Future Work

Future Surveys

---

We would recommend various changes to the survey used to gather data.

Firstly, one could determine the significance of different typing platforms on a user’s keystrokes. If our assumption that keystrokes vary from mobile phone to desktop computer is true, users might be required to train a new model for each new platform.

Another feature of keystroke patterns one could test using a modified version of our survey is the relationship between user awareness and keystrokes -- more specifically, do users make ‘more secure’ or ‘less variable’ decisions when typing passwords, if they know that keystrokes are being monitored as a second form of authentication? Given that users will eventually become aware of how their typing rhythms contribute to their password if keystroke dynamics are used in practice, users will likely make conscious changes to the way they type their password.

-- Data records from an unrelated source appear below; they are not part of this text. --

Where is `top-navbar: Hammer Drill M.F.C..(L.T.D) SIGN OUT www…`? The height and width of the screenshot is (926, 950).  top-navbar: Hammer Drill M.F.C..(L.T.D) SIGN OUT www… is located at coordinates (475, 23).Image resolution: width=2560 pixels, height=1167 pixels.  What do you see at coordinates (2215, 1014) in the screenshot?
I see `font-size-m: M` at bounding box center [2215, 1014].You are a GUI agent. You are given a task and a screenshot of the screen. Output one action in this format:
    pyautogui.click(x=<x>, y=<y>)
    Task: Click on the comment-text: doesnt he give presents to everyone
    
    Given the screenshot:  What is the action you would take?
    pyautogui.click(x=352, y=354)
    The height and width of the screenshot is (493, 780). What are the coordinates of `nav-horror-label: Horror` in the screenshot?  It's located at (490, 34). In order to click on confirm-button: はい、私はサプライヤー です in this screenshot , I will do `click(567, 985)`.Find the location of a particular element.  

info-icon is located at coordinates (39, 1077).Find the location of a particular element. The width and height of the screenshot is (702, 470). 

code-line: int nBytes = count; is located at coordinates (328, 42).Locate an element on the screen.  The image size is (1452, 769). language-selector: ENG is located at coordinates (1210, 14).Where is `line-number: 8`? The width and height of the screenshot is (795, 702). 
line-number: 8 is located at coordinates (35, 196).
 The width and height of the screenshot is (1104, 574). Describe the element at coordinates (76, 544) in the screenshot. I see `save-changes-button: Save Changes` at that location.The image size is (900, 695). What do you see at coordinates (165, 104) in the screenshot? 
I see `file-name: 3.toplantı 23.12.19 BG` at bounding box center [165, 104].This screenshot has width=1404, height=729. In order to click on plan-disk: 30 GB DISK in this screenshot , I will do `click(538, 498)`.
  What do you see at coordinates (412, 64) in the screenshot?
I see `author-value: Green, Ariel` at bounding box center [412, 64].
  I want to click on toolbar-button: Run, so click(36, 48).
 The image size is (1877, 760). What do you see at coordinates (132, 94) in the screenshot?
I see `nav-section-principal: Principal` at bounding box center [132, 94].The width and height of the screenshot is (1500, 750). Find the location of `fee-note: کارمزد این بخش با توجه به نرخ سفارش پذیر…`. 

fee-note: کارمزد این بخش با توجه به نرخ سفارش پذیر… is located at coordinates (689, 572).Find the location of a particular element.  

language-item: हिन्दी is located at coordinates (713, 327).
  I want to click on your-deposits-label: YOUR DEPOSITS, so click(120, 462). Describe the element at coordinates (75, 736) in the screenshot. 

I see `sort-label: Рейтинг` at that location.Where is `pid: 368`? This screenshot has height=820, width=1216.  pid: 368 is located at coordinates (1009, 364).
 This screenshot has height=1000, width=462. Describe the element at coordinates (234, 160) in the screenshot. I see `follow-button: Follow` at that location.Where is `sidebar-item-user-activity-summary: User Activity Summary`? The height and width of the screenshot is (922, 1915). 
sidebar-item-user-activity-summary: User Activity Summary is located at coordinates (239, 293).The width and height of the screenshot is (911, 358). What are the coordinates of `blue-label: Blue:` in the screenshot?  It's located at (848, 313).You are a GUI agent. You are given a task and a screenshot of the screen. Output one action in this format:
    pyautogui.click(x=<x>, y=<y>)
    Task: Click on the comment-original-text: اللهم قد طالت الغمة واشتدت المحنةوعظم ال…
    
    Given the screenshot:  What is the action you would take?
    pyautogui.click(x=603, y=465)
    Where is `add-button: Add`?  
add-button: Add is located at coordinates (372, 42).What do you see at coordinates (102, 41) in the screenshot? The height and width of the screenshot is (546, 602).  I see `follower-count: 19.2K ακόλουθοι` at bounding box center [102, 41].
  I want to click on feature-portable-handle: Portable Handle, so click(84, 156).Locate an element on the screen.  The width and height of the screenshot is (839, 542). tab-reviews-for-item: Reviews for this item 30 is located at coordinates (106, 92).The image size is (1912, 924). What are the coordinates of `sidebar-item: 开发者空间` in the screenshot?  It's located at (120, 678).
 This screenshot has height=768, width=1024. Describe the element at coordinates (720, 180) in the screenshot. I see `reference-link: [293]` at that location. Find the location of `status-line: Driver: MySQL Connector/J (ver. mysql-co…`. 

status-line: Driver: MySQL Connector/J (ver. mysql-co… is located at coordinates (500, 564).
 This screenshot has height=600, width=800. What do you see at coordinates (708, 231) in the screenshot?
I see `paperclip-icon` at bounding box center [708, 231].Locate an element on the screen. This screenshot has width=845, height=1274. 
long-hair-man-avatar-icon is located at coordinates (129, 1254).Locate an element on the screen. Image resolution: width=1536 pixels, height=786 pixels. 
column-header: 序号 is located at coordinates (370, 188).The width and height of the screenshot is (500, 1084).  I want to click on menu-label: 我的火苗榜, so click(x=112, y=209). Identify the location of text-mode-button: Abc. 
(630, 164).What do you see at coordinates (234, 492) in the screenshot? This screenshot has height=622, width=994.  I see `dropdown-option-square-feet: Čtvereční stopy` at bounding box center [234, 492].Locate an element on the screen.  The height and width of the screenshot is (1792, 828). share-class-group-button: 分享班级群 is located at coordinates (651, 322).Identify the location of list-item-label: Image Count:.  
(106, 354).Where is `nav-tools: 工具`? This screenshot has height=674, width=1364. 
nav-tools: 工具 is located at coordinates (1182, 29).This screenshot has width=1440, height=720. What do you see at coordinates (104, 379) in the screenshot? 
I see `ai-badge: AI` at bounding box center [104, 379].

Furthermore, since we only tested keystroke dynamics against 51 users and used one set password ‘.tie5Roanl’, our survey doesn’t necessarily represent the entire population of users and passwords. To have confidence in our results, we hope that future surveys would collect data from more users and would use a variety of password character combinations.

Future Models

---

To improve the models without additional survey data, one could use computer generated keystrokes as simulated attackers. As our tests only used human attempts which were not attempting to guess another person’s keystrokes, it is possible that the models would not hold up as well against computer generated attacks.

We could further improve and expand our model by testing keystroke patterns variability over time. Our current models are limited to analyzing typing patterns of a user in one typing session. We don’t know if keystroke patterns are static or could shift over time. With future models, we could simulate real life scenarios in which users would use passwords in more than one sitting over time.